Quelle joie de le voir sourire, et quelle douleur de le voir pleurer !

Oh ! j’ai passé par là, moi aussi, mignonne ; va, n’aie pas honte de ce bonheur-là, tout naïf qu’il est ! — je sais ce que c’est, et j’y trouve un regain de mon bonheur passé, c’est ma jeunesse de la Saint-Martin.

— Bon père, interrompait-elle.

Et ses yeux se mouillaient de larmes, quand elle voyait ma pauvre tête branlante.

— … N’est-ce pas que c’est bon d’aimer son enfant ? Si tu savais quel bonheur ce fut pour nous de surprendre ton premier sourire et de diriger tes premiers pas !
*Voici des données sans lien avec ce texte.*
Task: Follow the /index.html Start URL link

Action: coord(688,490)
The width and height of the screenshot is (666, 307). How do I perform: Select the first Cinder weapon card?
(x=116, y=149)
Ta bonne mère, accroupie devant toi, te faisait, de ses deux bras allongés, un double soutien ; quand tu avais fait un petit progrès, quand au lieu de deux, tu avais marché trois pas, elle m’appelait pour venir voir, et comme deux grands enfants, — mais deux enfants heureux, — nous nous asseyions par terre pour te mieux voir.

Je me souviens des douces et bonnes heures que je passai à t’apprendre à bégayer : Maman. — Tu ne pouvais pas, mignonne ; mais je le désirais tant, que je parvins à te le faire dire.